By Ajuma Edwina Ameh
In apparent reaction to criticisms trailing the humongous Nigeria’s debt profile of N35 trillion, Finance and National Planning Minister Zainab Ahmed says the Federal Government will continue to borrow to fund projects following shortfall in its revenues.
This is coming after the federal government declared its plan to do more borrowings to finance the N6.258 trillion deficit in the proposed 2022 budget.
The minister who said this at the end of the Federal Executive Council (FEC) meeting, in Abuja, on Wednesday, noted that the nation’s revenues could barely accommodate services.

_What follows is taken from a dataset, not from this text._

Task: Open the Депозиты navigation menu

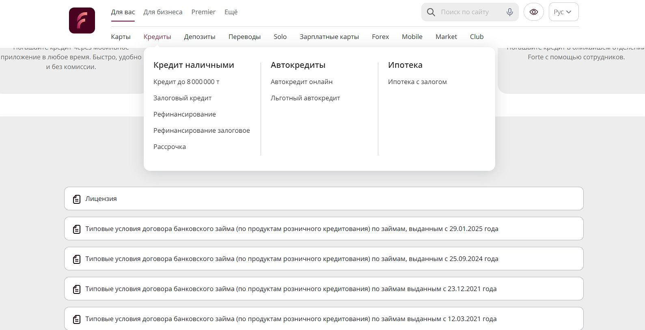Action: point(200,37)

Ahmed said in spite of concerns in some quarters, “the total size of borrowing is still within healthy and sustainable limits”.
“If we just depend on the revenues that we get; even though our revenues have increased, the operational expenditure of government, including salaries and other overheads, is barely covered or swallowed up by the revenue.
“Government has been borrowing before this administration and continues to borrow, and it is important that we borrow to provide developmental projects in the form of roads, rails, bridges, power and water for sustainable development in this country.
“So, we need to borrow to be able to build these projects that will ensure that we’re able to develop on a sustainable basis,” the finance minister explained.
“Nigeria’s borrowing, has been of great concern and has elicited a lot of discussions. But if you look at the total size of the borrowing, it is still within healthy and sustainable limits. As at July 2021, the total borrowing is 23% of GDP.
“When you compare our borrowing to other countries, we’re the lowest within the region, lowest compared to Egypt, South Africa, Brazil, Mexico and Angola.”
According to the finance minister, revenues and expenditures have been increasing, making it difficult for government to cope with funding.
“We do have a problem of revenue. Our revenues have been increasing. We just reported to Council that our revenues from non-oil has performed as at July; the rate was 111%, which means outperforming the prorated budget.
“Our expenditure, especially staff emoluments have been increasing at a very fast rate, making it difficult to cope with funding.
“So, what we have to do is a combination of cutting down our cost, as well as increasing revenue to be able to cope with all that is required for government to do, including salaries, pensions debt service, as well as capital expenditure,” she said.